Plaintiff counters by asserting that Defendant Serrano did not provide any legal basis or standards in his motion to dismiss to support that he is immune pursuant to a qualified immunity defense for a Fourth and Fourteenth Amendment violation. In response to Defendant Serrano's claim that his actions were consensual and objectively reasonable, and that exigent circumstances existed such that no Fourth Amendment violation occurred, Plaintiff argues those issues are genuine issues of material fact properly addressed on summary judgment, rather than in a motion to dismiss. (Doc. 50).
III. STANDARD OF REVIEW FOR MOTION TO DISMISS.
Rule 12(b)(6) authorizes a court to dismiss a complaint for "failure to state a claim upon which relief can be granted." Fed. R. Civ. P. 12(b)(6). "The nature of a Rule 12(b)(6) motion tests the sufficiency of the allegations within the four corners of the complaint after taking those allegations as true." Mobley v. McCormick, 40 F.3d 337, 340 (10th Cir. 1994). In ruling on a Rule 12(b)(6) motion to dismiss, the Court must accept all well-pleaded allegations as true and must view them in the light most favorable to the plaintiff. See Zinermon v. Burch, 494 U.S. 113, 118 (1990); Swanson v. Bixler, 750 F.2d 810, 813 (10th Cir. 1984). Rule 12(b)(6) requires that a complaint set forth the grounds of a plaintiff's entitlement to relief through more than labels, conclusions and a formulaic recitation of the elements of a cause of action. See Bell Atlantic Corp. v. Twombly, 550 U.S. 544, 555 (2007). To survive a Rule 12(b)(6) motion to dismiss, a plaintiff must allege facts sufficient to state a plausible claim of relief. Id. at 570. A claim is facially plausible if the plaintiff pleads facts sufficient for the court to reasonably infer that the defendant is liable for the alleged misconduct. Ashcroft v. Iqbal, 556 U.S. 662, 678 (2009) (citing Twombly, 550 U.S. at 556).
"The plausibility standard is not akin to a 'probability requirement,' but it asks for more than a sheer possibility that a defendant has acted unlawfully." Ashcroft, 556 U.S. at 678 . "Thus, the mere metaphysical possibility that some plaintiff could prove some set of facts in support of the pleaded claims is insufficient; the complaint must give the court reason to believe that this plaintiff has a reasonable likelihood of mustering factual support for these claims." Ridge at Red Hawk, LLC v. Schneider, 493 F.3d 1174, 1177 (10th Cir. 2007).

» **TASKS TO CARRY OUT**
a) Using the motion-to-dismiss excerpt, decide whether each statement agrees with it, answering yes or no and quoting the exact words that settle it: (i) Plaintiff contends that whether Defendant Serrano's actions were consensual and reasonable should be decided on summary judgment instead of in a motion to dismiss. (ii) The plausibility standard amounts to a probability requirement. (iii) Mobley v. McCormick is a 1994 Tenth Circuit decision.
b) According to the motion-to-dismiss excerpt, on what ground does Rule 12(b)(6) allow a court to dismiss a complaint?
c) Please return the passage of the motion-to-dismiss excerpt from "Plaintiff counters by" up to and including "FOR MOTION TO DISMISS.".
The listing that comes next is from another source.

» **INFORMATION SHOWN**
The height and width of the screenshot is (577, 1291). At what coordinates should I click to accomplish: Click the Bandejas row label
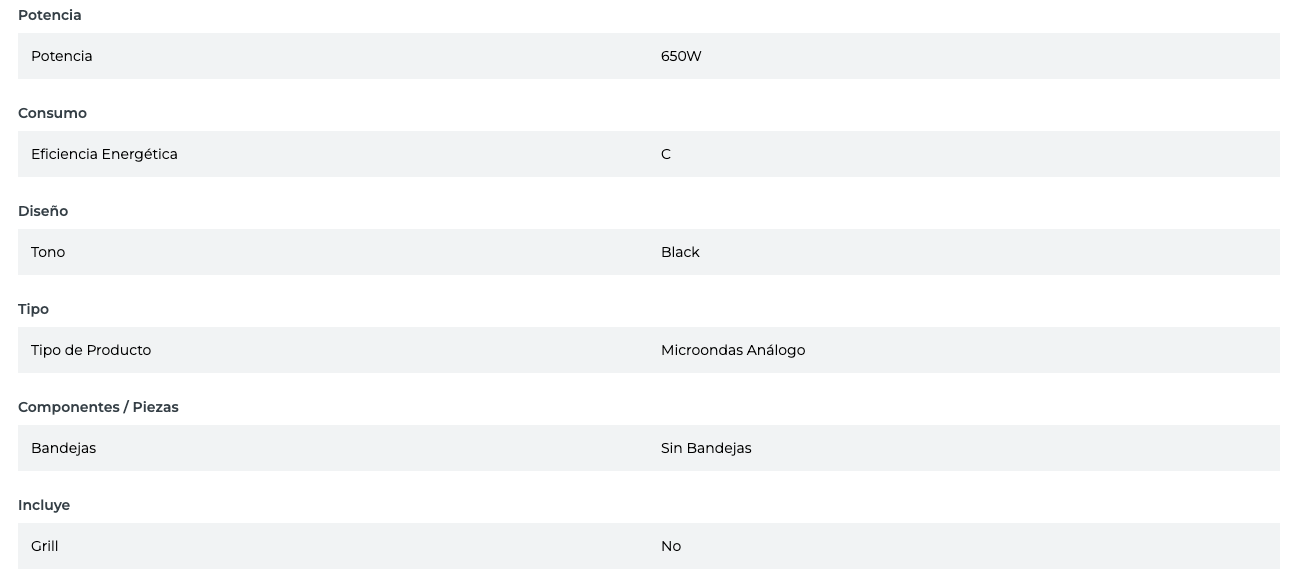[x=64, y=448]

» **EXPECTED RESPONSES**
a)
(i) Yes: "Plaintiff argues those issues are genuine issues of material fact properly addressed on summary judgment, rather than in a motion to dismiss."
(ii) No: "The plausibility standard is not akin to a 'probability requirement,'"
(iii) Yes: "Mobley v. McCormick, 40 F.3d 337, 340 (10th Cir. 1994)."

b) Rule 12(b)(6) allows dismissal for "failure to state a claim upon which relief can be granted."

c)
Plaintiff counters by asserting that Defendant Serrano did not provide any legal basis or standards in his motion to dismiss to support that he is immune pursuant to a qualified immunity defense for a Fourth and Fourteenth Amendment violation. In response to Defendant Serrano's claim that his actions were consensual and objectively reasonable, and that exigent circumstances existed such that no Fourth Amendment violation occurred, Plaintiff argues those issues are genuine issues of material fact properly addressed on summary judgment, rather than in a motion to dismiss. (Doc. 50).
III. STANDARD OF REVIEW FOR MOTION TO DISMISS.